TRUST: HOW TO BUILD (OR REPAIR) IT
Stakeholder businesses build trust by finding ways to engage stakeholders, clarify their purpose (beyond just making money), define to whom they are accountable (not just shareholders) and clearly state how they are going to treat others to foster the kind of cooperation they need to generate and sustain value over time.4 UVA Health has demonstrated such stakeholder thinking in several aspects of its ongoing effort to reform billings and collection. Most notably, UVA Health has established a 16-person billing and collection practices advisory council that includes community leaders from social services, the faith community, schools and health care, along with UVA students and team members.

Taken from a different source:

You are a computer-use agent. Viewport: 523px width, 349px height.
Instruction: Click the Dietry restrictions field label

At some point every organization will make a mistake that can undermine trust. If an organization is committed to a mission and a set of values, then it is vital that it implements and lives by them — otherwise they come across as simple window dressing. This becomes particularly important when organizations violate those values and act in ways that key stakeholders see as wrong or deeply problematic. It is vital to develop a process to:
- Address the underlying behavior
- Engage with key stakeholders
- Acknowledge any wrongdoing
- Take steps to restore trust (e.g. by making clear how the concerning behavior won’t happen again)

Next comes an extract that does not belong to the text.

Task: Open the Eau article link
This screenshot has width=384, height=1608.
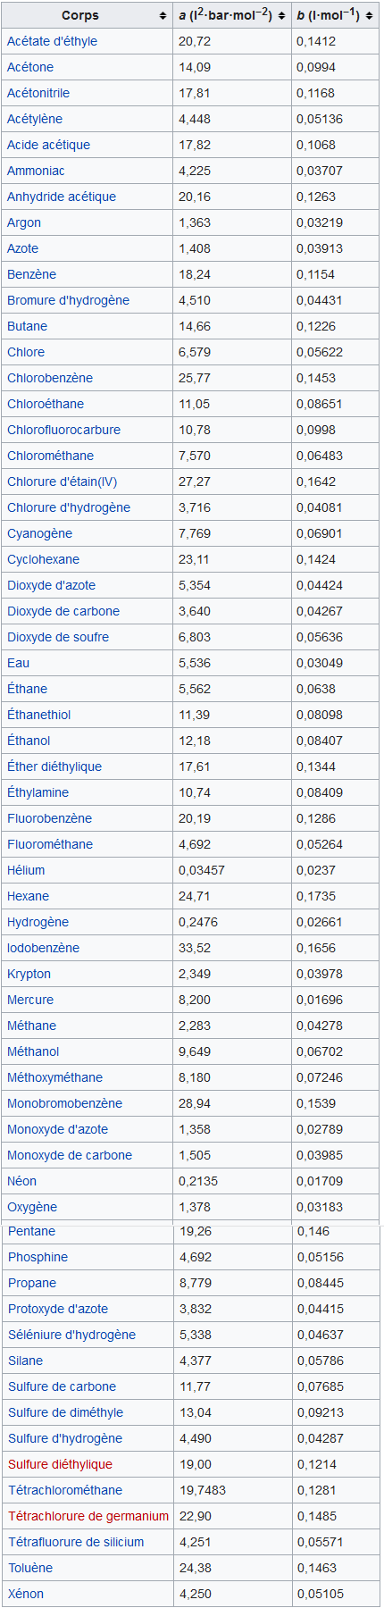Action: 18,663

Through such strategies and processes, the University can restore and strengthen the bonds of trust, respect and sense of fair play among UVA Medical Center’s stakeholders.
There are those who would like to blame business for the health care crisis and turn away from any ideas linked to business practice. That would be a mistake. One of the key sources of this health care crisis is a failure to connect the medical and the business models, and more specifically, to ask the hard questions raised by pursuing a noble mission and caring about fiscal scarcity. Medical and business ethics are both needed to address this crisis — and stakeholder thinking can provide a framework for not only navigating the present crisis, but also for thinking more deeply about how hospitals like UVA Medical Center can blend mission and resources in ways that build trust and collaboration among key stakeholders rather than destroy it.
Industry standards for billing and collections are scarce and vague, and the UVA Medical Center is not alone in this problem. What UVA decides to do in this instance will send a public message to the industry about what it considers to be best practices. More broadly, UVA has the opportunity to demonstrate how value-driven organizations make a reasonable return while fulfilling a social mission.
- 1.Andrew C. Wicks, “Albert Schweitzer or Ivan Boesky? Why We Should Reject the Dichotomy Between Medicine and Business,” Journal of Business Ethics 14, No. 5 (May 1995): 339.
- 2.See e.g., Andrew C. Wicks, “Albert Schweitzer or Ivan Boesky? Why We Should Reject the Dichotomy Between Medicine and Business,” Journal of Business Ethics 14, No. 5 (May 1995): 339; Andrew C. Wicks and Adrian A. C. Keevil, “When Worlds Collide: Medicine, Business, the Affordable Care Act and the Future of Health Care in the U.S.,” The Journal of Law Medicine & Ethics 42, No. 4 (December 2014): 420.
- 3.R. Edward Freeman, Strategic Management: A Stakeholder Approach (Cambridge University Press, 1984).
- 4.R. Edward Freeman et al., Stakeholder Theory: The State of the Art (Cambridge University Press, 2010).